Berchtesgaden – Facebook, Twitter, Instagram: Wenn Sepp Wurm, Social-Media-Manager bei der Berchtesgadener Land Tourismus GmbH (BGLT), seine Arbeit macht, ist er größtenteils online unterwegs. Er betreut die BGLT-Webseite, schreibt für den hauseigenen Blog über Tourismusthemen und geht auch in seiner Freizeit gerne auf den Berg.

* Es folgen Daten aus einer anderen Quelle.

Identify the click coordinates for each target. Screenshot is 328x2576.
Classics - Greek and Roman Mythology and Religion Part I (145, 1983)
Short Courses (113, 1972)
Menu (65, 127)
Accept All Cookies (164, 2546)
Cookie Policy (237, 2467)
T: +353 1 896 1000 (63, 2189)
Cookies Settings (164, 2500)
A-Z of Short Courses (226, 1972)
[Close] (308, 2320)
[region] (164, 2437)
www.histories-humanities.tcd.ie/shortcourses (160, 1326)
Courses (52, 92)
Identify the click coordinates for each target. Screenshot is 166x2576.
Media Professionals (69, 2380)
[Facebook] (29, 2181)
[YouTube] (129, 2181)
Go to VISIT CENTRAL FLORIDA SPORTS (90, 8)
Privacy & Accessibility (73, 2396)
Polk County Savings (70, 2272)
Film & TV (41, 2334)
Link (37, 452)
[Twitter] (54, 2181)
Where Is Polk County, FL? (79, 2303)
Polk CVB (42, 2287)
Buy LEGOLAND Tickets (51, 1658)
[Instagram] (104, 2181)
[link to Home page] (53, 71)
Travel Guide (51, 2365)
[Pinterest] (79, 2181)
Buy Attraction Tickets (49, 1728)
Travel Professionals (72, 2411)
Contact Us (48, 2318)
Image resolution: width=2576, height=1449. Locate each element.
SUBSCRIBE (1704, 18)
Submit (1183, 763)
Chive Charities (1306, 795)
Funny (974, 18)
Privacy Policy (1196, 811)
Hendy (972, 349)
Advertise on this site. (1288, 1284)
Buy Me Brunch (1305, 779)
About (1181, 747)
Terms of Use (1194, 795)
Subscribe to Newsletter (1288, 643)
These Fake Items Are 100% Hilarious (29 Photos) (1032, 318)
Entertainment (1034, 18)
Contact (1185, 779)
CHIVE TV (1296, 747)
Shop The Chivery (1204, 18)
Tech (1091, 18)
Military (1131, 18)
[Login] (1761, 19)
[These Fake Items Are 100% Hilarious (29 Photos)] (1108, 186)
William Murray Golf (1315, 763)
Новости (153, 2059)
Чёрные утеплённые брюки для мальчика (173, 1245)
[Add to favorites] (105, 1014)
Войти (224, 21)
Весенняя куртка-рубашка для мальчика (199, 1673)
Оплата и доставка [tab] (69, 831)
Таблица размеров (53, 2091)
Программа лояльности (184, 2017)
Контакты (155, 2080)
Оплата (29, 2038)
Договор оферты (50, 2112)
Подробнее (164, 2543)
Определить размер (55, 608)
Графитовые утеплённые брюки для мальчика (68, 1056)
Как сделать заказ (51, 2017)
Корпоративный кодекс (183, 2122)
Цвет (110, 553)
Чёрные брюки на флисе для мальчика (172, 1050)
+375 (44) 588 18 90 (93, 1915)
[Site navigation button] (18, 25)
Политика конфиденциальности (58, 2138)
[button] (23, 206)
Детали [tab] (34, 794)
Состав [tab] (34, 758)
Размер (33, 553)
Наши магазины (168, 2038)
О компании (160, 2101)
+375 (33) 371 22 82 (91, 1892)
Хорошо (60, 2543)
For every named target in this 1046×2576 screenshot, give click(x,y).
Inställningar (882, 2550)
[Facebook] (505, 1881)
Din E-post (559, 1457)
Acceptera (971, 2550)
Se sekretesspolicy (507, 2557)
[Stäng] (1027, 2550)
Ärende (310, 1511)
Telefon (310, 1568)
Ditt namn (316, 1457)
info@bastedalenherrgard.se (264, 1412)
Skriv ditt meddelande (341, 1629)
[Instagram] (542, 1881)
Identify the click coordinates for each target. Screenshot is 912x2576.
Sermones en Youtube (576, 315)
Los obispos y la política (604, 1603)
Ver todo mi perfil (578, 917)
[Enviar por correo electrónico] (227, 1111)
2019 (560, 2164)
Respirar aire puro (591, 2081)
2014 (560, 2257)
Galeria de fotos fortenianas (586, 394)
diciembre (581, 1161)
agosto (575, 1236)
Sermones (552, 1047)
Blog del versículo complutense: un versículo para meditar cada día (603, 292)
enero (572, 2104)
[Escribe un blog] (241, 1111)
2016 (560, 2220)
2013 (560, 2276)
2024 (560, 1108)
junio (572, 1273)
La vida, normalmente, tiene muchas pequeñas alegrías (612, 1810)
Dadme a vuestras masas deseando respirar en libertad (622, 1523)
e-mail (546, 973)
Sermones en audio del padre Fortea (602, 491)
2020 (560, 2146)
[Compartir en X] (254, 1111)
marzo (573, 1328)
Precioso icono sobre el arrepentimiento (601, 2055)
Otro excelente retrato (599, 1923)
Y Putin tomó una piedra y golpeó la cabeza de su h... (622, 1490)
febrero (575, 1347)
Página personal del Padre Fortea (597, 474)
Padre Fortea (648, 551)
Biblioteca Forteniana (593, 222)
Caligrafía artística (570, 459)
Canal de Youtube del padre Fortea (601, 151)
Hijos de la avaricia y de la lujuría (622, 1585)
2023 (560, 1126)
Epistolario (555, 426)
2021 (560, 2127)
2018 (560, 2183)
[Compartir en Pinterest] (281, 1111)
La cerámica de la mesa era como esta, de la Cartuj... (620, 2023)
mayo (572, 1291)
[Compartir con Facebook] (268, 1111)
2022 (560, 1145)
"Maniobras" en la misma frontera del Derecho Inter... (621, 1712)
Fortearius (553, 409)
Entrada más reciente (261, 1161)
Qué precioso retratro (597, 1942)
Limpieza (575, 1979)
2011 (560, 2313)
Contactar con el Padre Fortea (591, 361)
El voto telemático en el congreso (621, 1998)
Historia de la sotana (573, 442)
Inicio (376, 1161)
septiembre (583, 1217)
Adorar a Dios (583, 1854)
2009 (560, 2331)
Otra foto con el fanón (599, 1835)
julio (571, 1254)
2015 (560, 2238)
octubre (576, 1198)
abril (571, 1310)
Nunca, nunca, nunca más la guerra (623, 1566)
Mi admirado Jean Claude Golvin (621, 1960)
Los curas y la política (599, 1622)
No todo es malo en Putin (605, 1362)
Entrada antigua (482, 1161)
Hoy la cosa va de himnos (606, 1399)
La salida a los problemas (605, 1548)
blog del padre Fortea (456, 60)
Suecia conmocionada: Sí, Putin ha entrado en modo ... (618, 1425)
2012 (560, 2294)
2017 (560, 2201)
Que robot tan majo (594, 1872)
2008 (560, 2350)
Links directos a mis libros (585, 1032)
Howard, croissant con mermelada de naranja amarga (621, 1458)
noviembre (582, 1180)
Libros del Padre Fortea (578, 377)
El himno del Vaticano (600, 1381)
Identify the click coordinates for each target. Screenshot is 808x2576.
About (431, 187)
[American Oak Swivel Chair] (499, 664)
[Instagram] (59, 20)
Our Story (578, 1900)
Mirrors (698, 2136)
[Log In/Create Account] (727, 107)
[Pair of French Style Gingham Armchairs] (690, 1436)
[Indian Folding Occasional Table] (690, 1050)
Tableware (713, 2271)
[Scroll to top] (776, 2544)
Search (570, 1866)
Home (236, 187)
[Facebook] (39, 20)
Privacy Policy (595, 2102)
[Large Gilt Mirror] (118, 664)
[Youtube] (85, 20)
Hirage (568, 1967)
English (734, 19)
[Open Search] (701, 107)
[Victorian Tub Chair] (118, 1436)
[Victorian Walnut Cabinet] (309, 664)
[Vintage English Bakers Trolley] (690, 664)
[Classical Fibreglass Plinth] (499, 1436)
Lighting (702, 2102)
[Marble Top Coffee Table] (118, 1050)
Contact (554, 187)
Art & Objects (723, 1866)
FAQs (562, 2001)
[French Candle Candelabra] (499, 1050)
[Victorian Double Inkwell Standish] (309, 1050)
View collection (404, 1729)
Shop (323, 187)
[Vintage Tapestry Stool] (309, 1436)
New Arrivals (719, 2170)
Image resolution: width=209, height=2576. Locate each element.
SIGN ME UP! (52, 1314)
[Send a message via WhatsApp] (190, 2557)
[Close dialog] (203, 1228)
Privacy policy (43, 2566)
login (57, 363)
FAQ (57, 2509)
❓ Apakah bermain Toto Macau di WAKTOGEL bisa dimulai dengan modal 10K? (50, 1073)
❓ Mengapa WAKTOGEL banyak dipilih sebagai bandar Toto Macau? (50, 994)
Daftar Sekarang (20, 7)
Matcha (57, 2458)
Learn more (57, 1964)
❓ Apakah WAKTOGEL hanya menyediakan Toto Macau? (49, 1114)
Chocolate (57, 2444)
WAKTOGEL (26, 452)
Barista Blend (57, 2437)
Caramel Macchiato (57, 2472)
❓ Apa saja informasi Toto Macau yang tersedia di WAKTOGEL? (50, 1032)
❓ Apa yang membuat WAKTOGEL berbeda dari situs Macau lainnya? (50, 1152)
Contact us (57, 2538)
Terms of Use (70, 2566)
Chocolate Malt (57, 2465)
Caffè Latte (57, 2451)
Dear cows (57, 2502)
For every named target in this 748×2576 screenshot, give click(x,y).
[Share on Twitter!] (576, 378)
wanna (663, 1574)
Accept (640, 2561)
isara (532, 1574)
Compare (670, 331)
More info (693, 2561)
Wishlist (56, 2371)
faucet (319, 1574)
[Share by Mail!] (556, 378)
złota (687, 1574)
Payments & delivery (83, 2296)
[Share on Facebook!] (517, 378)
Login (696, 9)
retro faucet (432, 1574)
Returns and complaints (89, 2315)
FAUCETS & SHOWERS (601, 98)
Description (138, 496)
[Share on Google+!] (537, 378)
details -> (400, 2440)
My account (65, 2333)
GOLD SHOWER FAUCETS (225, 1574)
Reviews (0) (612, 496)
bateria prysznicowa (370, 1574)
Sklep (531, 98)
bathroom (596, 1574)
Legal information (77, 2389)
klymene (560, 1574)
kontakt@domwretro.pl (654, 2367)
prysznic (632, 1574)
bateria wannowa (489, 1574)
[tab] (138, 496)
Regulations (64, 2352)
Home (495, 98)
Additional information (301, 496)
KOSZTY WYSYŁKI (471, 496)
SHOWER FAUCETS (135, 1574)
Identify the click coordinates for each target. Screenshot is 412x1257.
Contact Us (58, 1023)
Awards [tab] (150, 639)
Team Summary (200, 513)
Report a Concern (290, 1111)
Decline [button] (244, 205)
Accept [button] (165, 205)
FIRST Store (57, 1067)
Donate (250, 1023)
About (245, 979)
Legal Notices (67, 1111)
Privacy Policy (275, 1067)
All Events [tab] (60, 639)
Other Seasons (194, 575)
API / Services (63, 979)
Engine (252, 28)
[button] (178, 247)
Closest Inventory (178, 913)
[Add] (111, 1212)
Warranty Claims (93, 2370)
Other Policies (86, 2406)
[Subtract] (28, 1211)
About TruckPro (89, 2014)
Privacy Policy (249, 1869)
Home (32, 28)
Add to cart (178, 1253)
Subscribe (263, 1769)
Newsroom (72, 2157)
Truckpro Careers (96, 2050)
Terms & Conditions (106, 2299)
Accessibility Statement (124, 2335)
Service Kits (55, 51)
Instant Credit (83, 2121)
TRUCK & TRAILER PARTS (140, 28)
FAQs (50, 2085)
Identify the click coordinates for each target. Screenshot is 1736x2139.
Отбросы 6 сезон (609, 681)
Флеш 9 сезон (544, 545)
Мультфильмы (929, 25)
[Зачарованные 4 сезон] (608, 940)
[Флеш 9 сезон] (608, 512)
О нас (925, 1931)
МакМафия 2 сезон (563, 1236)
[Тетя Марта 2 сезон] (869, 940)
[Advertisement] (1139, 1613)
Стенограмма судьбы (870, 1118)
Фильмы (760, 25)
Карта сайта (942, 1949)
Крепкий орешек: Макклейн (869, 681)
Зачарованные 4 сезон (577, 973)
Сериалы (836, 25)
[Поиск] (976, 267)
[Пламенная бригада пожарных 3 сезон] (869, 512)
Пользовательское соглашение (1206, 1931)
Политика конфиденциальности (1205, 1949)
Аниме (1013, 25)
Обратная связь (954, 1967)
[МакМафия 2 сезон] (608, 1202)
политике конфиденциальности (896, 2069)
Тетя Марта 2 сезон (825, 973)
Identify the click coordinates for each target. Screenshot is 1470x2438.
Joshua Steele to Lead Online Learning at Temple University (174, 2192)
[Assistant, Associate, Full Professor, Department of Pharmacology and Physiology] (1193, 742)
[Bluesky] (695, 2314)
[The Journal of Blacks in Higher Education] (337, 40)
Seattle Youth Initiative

Tolle Bilder, Wandertipps, Themen mit Lokalkolorit: Sepp Wurm weiß, was den Nutzern des Online-Auftritts der BGLT gefällt. Nicht nur dort ist er aktiv. Er betreut auch die diversen BGLT-Kanäle innerhalb der sozialen Netzwerke: »Unserem damaligen Chef Stefan Köhl war Onlinepräsenz immer sehr wichtig.« In der BGLT ist man dabei geblieben. Den sozialen Netzwerken wird eine große Aufmerksamkeit geschenkt. So kann man mittlerweile behaupten, dass allein dem Facebook-Auftritt über 55 000 Fans folgen. Man stehe gut da, allerdings schlafe die Konkurrenz nicht. Seit einem Jahr ist die BGLT auch bei Instagram vertreten. Dort geht es vor allem um schöne Bilder, die Interaktion der Nutzer ist sehr hoch. Hundertfach werden Fotos mit einem »Herz«, dem Instagram-«Gefällt mir«, bedacht. 4 900 Abonnenten sind es mittlerweile. Nicht mehr ganz so »in« ist hingegen Twitter, der Kurznachrichtendienst, über den man sogenannte Tweets mit aktuell maximal 140 Zeichen versenden kann. Bilder sind möglich, kurze Videos ebenso. Allerdings ist die Interaktion seitens der Nutzer eher bescheiden, sagt Sepp Wurm.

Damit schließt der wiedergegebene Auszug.